Joe stops walking. ‘Yes. Sorry.’ He stands a safe distance away from me.
I stay where I am and hug my arms to my body. It’s cold here, but I don’t know if that’s the building or the company. ‘Is this going to get easier, with us? Because it’s horrible.’ I hear the quake in my voice and hate it.
‘I hope it will. It has to.’
‘What if it doesn’t? Maybe we should just tell Russell…’ I see Joe’s horror at what that sounds like and quickly add, ‘that we’d like different partners.’
‘No.’
‘We have to do something…’ I don’t want to cry. I don’t want another row. I want us back.
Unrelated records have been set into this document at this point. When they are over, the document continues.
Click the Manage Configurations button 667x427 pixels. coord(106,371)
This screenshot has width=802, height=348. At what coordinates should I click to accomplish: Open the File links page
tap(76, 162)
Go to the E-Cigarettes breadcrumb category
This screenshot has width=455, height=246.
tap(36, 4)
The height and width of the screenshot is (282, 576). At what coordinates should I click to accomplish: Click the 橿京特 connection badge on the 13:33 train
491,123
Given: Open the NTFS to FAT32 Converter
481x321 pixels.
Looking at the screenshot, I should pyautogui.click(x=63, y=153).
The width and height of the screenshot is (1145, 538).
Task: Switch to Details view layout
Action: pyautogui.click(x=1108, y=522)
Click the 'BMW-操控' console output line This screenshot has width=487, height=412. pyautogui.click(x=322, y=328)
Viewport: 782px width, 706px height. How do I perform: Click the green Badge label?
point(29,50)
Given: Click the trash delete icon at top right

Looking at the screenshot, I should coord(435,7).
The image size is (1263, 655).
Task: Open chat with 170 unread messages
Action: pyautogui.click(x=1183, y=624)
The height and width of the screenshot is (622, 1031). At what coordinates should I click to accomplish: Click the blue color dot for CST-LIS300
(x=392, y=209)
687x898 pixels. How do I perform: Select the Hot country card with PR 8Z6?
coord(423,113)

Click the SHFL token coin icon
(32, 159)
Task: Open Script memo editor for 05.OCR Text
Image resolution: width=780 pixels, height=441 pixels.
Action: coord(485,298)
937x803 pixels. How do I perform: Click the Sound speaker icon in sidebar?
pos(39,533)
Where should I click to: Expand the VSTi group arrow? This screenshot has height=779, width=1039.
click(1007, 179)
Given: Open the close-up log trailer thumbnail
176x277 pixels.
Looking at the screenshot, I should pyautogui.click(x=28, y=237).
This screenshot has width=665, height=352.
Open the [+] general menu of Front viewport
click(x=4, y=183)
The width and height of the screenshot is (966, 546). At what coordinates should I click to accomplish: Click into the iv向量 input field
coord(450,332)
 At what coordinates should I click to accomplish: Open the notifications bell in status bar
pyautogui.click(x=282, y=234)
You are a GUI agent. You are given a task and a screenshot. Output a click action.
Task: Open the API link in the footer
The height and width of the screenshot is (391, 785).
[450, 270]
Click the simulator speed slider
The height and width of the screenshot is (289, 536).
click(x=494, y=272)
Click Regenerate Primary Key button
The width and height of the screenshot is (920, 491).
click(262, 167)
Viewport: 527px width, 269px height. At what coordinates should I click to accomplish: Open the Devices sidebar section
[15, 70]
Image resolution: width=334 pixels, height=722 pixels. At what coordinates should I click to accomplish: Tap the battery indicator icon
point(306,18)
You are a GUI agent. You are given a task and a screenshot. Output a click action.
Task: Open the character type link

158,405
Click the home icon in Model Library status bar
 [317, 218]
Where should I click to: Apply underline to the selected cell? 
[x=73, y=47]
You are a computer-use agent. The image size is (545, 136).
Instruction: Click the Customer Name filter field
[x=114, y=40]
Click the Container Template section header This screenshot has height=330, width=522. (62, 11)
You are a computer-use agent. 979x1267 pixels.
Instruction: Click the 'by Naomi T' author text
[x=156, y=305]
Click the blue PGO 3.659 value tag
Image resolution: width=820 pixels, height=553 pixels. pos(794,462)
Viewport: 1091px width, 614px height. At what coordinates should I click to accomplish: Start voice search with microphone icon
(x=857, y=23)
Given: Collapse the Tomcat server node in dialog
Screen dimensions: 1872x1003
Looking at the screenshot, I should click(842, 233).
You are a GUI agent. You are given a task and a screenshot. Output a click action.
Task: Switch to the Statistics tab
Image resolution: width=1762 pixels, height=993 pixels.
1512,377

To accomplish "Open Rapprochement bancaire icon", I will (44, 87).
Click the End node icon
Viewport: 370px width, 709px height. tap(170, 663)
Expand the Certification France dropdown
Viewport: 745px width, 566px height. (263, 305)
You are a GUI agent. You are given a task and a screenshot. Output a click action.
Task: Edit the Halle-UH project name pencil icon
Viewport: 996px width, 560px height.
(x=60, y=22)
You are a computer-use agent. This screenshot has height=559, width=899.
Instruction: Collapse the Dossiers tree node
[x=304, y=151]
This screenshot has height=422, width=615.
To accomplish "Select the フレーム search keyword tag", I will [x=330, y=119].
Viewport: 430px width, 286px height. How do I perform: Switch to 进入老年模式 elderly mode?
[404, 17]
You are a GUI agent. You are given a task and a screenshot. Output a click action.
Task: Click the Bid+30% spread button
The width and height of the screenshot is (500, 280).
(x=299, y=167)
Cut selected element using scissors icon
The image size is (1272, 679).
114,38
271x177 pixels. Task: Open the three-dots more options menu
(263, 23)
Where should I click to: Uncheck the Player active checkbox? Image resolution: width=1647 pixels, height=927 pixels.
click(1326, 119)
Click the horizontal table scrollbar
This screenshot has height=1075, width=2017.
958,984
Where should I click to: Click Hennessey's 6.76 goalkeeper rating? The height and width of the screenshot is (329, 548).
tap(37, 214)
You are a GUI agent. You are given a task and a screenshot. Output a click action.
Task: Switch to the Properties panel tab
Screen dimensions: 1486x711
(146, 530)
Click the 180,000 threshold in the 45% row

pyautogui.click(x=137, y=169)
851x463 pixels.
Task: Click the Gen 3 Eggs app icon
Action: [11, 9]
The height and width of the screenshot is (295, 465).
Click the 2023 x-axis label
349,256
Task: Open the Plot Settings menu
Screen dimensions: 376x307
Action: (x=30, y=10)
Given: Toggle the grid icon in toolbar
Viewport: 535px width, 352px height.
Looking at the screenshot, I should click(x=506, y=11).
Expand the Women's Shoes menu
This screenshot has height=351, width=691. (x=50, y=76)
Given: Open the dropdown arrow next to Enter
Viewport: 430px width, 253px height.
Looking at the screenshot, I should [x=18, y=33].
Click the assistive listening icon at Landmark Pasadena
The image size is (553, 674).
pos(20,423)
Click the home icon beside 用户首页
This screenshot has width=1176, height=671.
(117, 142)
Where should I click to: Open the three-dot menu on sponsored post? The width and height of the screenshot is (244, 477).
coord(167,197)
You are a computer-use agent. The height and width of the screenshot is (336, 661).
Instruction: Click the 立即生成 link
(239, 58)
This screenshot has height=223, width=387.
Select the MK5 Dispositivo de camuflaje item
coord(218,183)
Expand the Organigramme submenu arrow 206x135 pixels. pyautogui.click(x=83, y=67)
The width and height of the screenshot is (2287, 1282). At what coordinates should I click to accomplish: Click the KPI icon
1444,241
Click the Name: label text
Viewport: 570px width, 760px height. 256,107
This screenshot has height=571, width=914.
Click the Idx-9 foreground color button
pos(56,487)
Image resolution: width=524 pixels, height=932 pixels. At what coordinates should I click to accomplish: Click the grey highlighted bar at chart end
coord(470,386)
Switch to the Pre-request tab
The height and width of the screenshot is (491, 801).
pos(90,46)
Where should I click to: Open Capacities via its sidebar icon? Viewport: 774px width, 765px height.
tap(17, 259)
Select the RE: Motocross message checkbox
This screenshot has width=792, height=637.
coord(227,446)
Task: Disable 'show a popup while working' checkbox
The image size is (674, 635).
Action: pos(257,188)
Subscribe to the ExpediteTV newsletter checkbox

‘I know. How do we fix this?’
I shake my head, my mouth empty of words. So Joe speaks instead.
‘I don’t want to lose you. Us. We made a mistake. We have to live with it – and each other.’
It’s incredibly bleak, put like that. But he’s right. ‘I don’t want to lose us either.’
I watch Joe as he stares at the ceiling, hands on his hips, like he does when we’ve hit a block in a scene. If only this were as simple as unravelling an unruly section of dialogue…
‘What would Laura and Gus do?’ I say.
Joe’s eyes flick back to me. ‘What?’
‘If this were Laura and Gus from Eye, Spy, not me and you, how would we write them out of it?’ The idea blooms in my mind as I give it voice.
‘Well, Gus would be trying to be practical. Not letting Laura see she was breaking his heart.’
I wince a little. Joe’s words have an edge I’m not sure how to take. ‘Laura would be trying to outrank him. Hiding her own pain until she can tell Dr Montgomery in therapy.’
‘That’s just them marking their positions. It doesn’t solve the problem.’
‘So what would?’
He thinks for a while, leaning against a solitary partition in the vast empty space. ‘They would make it an open joke.’
‘Sorry?’
‘Their enemies would expect them to conceal any involvement. So they joke about it. Openly. No attempt to hide their mistake. Nobody can exploit a secret everyone knows.’
‘They joke about sleeping together?’ Is that what he’s suggesting?
‘What’s the alternative? They’re doing so well – undercover, I mean. They have a good thing going. The joke would unite them, not divide them.’
‘But they’re still hurting…’ I pull back, knowing I’m not talking about our characters now. ‘How can that be something they are okay with?’
He looks at me for a long time. ‘It hurts now. But if they share this, maybe it will get easier.’
I don’t like it at all. It’s bad enough to dismiss what we shared as a mistake, but to invite others to laugh at us? How does that make it any better? ‘So they just tell everyone?’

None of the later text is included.